Assigned task -
Take the data below and extract the lines from the one with "The image size is (942, 826)." to the one with "You are a computer-use agent. The", inclusive, exactly as written.

Data for analysis -
************

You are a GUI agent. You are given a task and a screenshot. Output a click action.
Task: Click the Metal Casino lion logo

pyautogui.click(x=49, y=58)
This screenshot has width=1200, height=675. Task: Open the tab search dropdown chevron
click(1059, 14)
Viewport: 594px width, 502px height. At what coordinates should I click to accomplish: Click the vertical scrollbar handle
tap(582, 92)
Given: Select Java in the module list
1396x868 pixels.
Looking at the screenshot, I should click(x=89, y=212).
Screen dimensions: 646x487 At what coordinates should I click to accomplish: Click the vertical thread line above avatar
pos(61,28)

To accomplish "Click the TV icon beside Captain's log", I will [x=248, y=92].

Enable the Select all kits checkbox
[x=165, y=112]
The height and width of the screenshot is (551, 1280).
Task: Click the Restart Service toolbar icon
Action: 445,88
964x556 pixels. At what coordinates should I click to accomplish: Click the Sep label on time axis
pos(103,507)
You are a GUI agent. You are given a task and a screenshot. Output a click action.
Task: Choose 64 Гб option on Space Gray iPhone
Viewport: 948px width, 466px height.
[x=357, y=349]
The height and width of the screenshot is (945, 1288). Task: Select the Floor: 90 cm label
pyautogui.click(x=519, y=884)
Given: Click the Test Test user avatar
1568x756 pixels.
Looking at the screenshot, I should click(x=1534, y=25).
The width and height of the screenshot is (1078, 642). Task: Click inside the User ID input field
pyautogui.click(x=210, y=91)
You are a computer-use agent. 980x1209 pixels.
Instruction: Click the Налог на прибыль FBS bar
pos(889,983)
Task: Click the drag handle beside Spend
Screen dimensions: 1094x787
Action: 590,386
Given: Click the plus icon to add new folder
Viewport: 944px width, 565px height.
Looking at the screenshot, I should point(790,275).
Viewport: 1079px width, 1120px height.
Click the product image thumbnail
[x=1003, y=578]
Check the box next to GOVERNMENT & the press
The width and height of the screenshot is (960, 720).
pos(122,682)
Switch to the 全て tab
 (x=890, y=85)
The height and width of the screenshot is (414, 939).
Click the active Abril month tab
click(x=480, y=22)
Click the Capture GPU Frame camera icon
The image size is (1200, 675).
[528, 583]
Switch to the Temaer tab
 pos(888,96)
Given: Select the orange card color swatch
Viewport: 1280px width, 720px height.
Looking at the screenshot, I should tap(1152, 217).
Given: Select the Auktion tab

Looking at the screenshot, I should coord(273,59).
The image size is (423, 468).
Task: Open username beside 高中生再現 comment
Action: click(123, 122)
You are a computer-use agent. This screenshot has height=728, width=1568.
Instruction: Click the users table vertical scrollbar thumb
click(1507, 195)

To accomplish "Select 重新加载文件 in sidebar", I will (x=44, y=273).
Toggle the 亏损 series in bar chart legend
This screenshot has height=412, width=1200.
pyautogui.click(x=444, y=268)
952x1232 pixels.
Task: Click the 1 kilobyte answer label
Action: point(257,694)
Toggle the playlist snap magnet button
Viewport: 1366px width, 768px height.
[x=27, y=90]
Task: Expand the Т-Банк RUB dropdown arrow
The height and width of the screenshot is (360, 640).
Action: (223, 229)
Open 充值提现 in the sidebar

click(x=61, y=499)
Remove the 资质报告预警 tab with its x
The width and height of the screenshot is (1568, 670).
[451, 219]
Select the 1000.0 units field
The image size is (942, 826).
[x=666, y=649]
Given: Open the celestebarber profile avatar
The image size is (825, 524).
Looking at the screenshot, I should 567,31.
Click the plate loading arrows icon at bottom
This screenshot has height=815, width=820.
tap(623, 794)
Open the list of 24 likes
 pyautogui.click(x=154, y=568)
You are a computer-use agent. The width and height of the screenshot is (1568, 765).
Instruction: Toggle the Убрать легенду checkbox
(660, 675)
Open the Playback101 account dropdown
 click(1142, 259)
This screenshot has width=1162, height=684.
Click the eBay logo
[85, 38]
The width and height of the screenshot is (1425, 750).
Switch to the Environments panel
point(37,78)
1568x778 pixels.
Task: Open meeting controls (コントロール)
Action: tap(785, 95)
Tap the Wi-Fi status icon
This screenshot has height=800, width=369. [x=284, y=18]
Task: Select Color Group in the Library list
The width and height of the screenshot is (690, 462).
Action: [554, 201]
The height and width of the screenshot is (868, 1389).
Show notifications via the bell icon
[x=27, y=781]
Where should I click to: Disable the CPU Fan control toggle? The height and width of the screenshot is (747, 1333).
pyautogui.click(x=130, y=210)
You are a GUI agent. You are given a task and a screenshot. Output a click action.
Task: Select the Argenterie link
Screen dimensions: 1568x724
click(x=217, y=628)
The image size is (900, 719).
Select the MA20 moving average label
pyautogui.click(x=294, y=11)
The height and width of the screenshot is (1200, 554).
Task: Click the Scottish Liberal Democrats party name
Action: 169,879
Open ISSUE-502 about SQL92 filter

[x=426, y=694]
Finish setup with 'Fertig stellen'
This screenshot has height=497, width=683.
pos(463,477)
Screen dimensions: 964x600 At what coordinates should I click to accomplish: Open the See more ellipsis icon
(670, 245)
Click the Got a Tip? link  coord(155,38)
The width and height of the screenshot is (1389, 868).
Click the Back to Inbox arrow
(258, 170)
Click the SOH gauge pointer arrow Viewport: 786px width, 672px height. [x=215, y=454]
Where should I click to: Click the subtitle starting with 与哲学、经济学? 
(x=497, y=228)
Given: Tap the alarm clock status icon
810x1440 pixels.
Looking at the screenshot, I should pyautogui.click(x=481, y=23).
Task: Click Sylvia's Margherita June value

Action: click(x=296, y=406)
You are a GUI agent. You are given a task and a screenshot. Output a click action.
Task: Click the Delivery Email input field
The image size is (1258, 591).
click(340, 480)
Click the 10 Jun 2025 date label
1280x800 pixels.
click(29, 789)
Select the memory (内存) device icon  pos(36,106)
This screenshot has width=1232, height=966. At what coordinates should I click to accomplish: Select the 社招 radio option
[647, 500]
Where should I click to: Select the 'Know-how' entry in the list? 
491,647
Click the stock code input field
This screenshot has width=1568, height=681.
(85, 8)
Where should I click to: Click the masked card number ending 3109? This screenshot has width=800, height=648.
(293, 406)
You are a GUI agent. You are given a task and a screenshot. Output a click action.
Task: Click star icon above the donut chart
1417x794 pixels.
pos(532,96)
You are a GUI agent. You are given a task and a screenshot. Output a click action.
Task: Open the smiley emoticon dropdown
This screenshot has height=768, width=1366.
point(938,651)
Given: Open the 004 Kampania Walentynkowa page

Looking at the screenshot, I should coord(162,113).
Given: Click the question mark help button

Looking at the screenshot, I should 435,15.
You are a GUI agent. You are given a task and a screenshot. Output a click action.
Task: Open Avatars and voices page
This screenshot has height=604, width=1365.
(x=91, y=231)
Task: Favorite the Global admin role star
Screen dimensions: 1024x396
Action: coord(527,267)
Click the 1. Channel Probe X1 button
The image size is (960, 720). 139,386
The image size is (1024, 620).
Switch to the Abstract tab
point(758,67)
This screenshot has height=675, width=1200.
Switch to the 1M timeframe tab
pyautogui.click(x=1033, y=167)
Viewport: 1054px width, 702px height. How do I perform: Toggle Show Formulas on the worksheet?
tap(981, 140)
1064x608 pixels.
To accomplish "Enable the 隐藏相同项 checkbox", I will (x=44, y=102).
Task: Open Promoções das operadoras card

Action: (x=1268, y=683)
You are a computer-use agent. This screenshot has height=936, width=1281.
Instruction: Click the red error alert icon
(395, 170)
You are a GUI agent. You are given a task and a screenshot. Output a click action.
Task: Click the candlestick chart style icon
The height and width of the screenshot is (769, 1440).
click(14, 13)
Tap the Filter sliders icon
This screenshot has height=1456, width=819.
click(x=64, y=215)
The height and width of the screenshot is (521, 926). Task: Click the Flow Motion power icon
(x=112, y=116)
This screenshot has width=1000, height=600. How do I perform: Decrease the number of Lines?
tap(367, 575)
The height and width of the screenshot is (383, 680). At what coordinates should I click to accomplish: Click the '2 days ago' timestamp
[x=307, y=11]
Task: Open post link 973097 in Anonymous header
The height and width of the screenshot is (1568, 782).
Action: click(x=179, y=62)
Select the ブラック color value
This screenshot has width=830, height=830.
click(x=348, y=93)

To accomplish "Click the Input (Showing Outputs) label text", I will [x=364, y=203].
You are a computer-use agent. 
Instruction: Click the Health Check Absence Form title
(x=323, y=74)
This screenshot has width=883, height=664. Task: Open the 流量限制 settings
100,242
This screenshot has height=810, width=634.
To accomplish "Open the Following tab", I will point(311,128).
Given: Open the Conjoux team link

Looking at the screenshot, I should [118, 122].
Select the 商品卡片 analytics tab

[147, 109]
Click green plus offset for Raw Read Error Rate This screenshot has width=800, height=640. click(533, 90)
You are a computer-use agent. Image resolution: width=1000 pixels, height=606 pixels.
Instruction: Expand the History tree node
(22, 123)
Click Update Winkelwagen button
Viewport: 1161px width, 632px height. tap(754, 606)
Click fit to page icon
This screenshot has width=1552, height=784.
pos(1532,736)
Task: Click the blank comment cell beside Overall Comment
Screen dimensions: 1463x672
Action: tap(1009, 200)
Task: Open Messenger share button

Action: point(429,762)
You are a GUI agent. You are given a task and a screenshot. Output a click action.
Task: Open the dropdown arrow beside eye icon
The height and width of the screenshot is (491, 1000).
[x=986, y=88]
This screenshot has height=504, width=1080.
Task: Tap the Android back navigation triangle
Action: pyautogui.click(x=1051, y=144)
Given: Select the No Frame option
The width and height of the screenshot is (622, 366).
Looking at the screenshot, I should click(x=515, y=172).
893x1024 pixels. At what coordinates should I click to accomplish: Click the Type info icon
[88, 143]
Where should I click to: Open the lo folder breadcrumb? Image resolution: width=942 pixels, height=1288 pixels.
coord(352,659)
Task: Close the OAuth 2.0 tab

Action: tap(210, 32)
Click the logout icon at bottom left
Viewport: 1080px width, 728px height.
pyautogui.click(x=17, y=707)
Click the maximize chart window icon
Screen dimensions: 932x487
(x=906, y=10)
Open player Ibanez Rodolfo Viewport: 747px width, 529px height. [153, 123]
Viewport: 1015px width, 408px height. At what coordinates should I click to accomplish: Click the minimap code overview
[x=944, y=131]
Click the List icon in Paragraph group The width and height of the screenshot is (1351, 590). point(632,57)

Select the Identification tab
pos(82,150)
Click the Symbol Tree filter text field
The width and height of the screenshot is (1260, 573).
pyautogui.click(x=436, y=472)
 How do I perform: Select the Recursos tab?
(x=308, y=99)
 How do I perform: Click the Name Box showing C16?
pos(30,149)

************

Task response -
The image size is (942, 826).
[x=666, y=649]
Given: Open the celestebarber profile avatar
The image size is (825, 524).
Looking at the screenshot, I should 567,31.
Click the plate loading arrows icon at bottom
This screenshot has height=815, width=820.
tap(623, 794)
Open the list of 24 likes
 pyautogui.click(x=154, y=568)
You are a computer-use agent. The width and height of the screenshot is (1568, 765).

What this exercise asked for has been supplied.